Much has been written and said about the faults of peer review but one thing I think hasn’t been emphasized enough so I’ll state it here: journal editors need to grow a spine. And they need to grow it in two ways, first by not sending obviously flawed studies out for peer review no matter where they come from, then by saying no to reviewers' unreasonable demands, not taking their comments at face value, and sometimes just not waiting 6+ months for a review to come back before making a decision.
A thought for the year, from the aforementioned Prof. Taleb:
Likewise, I don’t read letters and emails longer than a postcard. Writing must have some solemnity. Reading and writing, in the past, were the province of the sacred.
From How I Write, to which I have linked before. Good essays much like good books are worth re-rereading.

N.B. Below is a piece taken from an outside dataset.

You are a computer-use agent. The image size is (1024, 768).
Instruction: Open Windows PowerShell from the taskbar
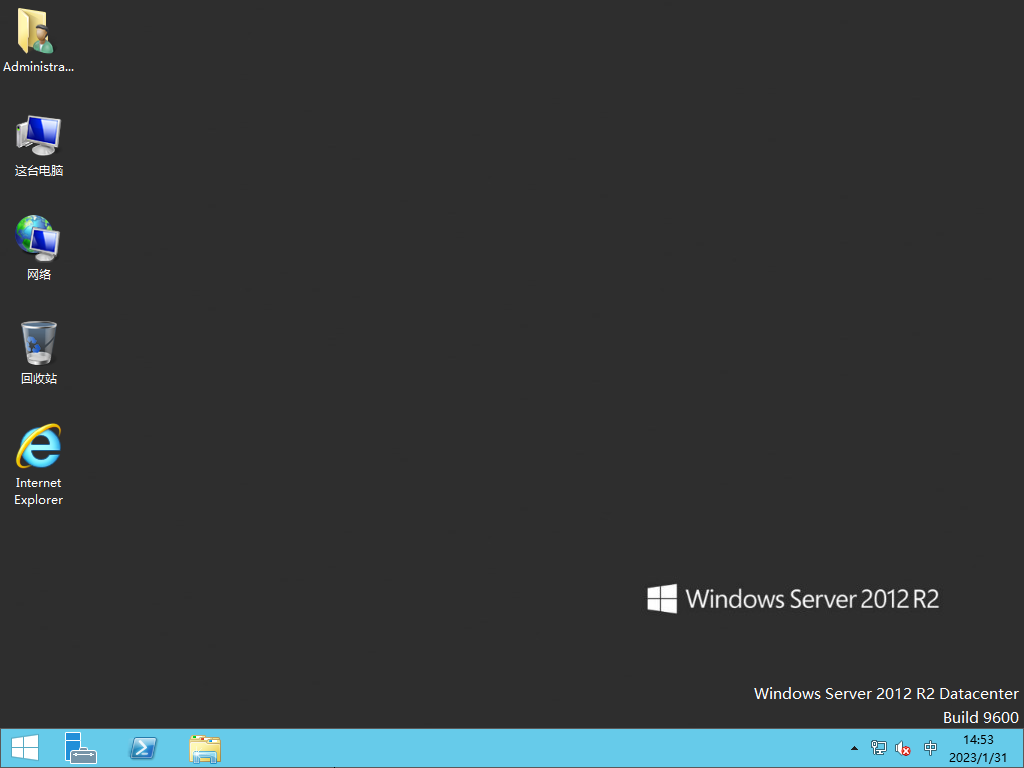tap(143, 748)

"Efficientize" is not a real word but even so: never ever efficientize the things you like doing
For all the hate X gets, you can still find nuggets of good information, Nassim Taleb and the Taleb-adjacent being a prime example. Here is one such post, from Juani Villarejo, shown here in its entirety for those who would rather not go to X to see the original:
Parkinson’s law says that work expands to fill the available time.
Jevons’s paradox states that every increased efficiency, will raise demand rather than decrease it.

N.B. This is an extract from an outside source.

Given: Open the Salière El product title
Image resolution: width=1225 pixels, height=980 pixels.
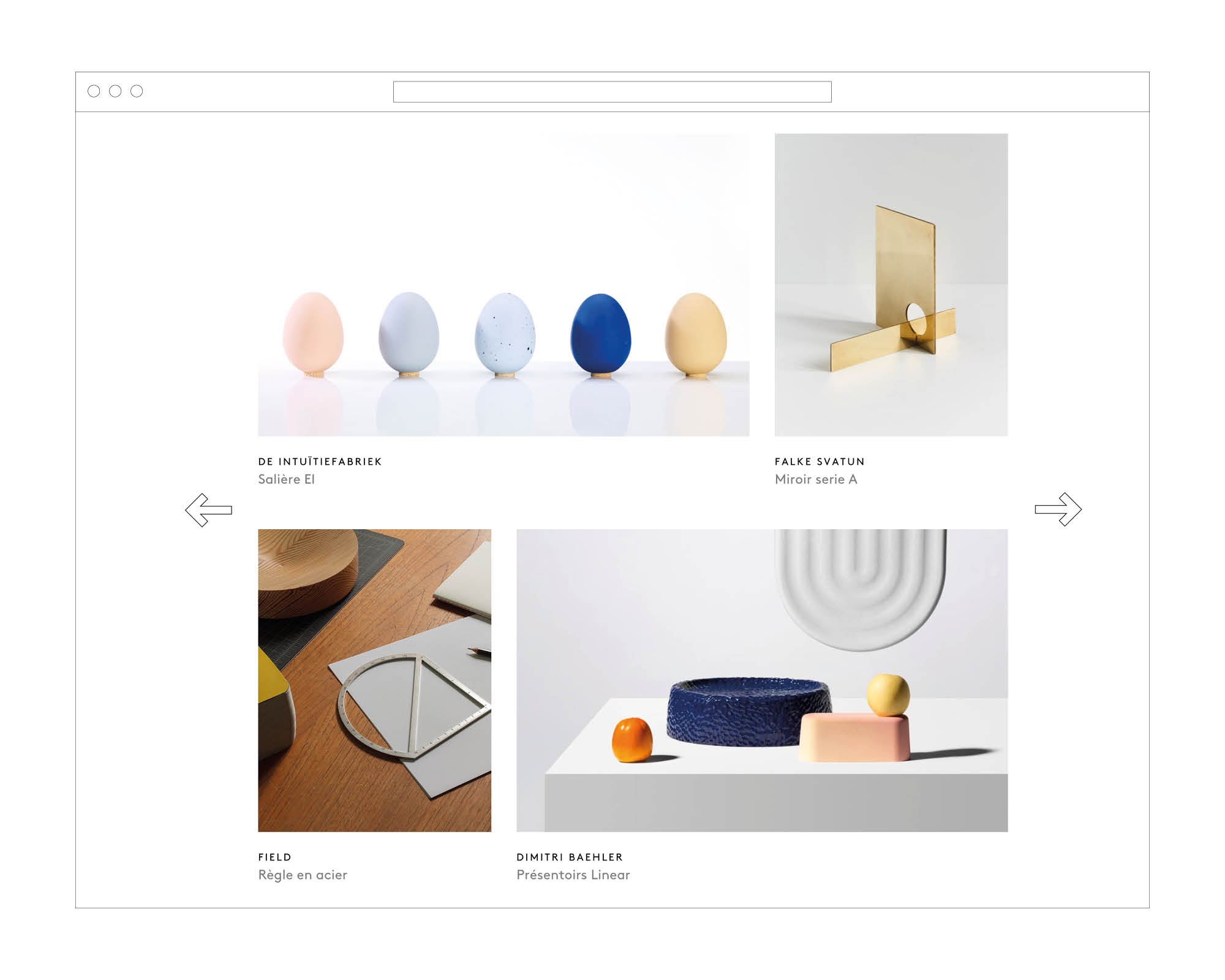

And there is a work asymmetry:
Probably there are many more things you dislike doing than things you like.Conclusion: If you allocate time to work, all the time will be filled with tasks to do.

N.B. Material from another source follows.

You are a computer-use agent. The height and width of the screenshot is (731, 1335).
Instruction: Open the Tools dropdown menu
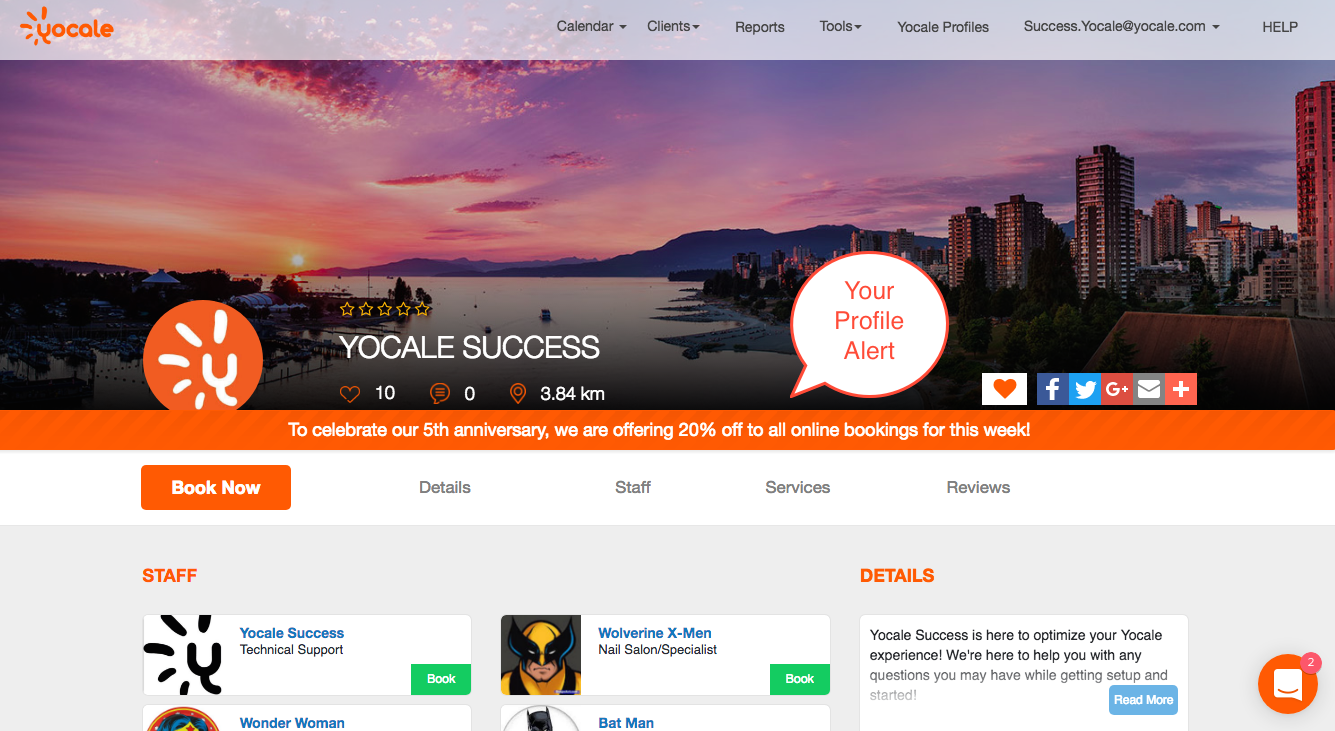(x=840, y=26)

If you make your work more efficient, your time will be filled with more tasks (demands increases).
But by the asymmetry, tasks you dislike doing have more chance to appear than tasks you like.
So when you make your work more efficient your time will always tend to be filled with more tasks you dislike doing.
Corollary: Never ever efficientize (sic!) the things you like doing. Take all the time and enjoy them slowly. They also serve as a defense wall against the things you dislike.
The links and emphasis are mine. For all its pretenses to the contrary X is still a horrible platform for anything longer than 300 or so characters and does not allow for hyperlinks.
Here are a few links to start off 2025 (see if you can spot a pattern):
- Things we learned about LLMs in 2024 (ᔥDaring Fireball)
- The new Turing test for AI video… is absolutely horrifying (ᔥMR)
- The Ghosts in the Machine
- On skilled immigration
Happy New Year, dear reader!
An article from Matt Maldre about skipping to the popular parts of a YouTube video caught my eye:
Take this two-hour animation of a candy corn ablaze in a fireplace. This cute video is a simple loop that goes over and over. Certainly, in two hours, there’s got to be sort of Easter egg that happens, right? Maybe Santa comes down the chimney.
Roll over the Engagement Graph, and you’ll see some spikes.
I checked out the spikes. Nothing different happens. It’s the same loop. It’s just people clicking the same spikes that other people did because other people clicked it.
Because humans are humans and nature is nature. Now how many fields of science are made of people analyzing, explaining, narrating and writing millions upon millions of words about an equivalent of these spikes? Microbiome for sure. Much of genetics as currently practiced. Anything that relies on principle component analysis. What else?
Man-made things don’t get better on their own, and without care and attention will in fact get worse. A post from Patrick Collison on X about important historical novels is a good example, not just because of the topic (19th century novels had more complex language, more intricate themes and had more respect for the characters than their modern counterparts) but also, well, just look at the teXt itself: a supposedly text-oriented platform has no formatting, no links, and is an insult to the eyes. Enshittification in action.
Nate Silver, who so vehemently defended Daylight Saving Time, does not in fact know what DST means. No, I will not call him a clown — though he has made himself appear to act like one — because he may actually be on our side!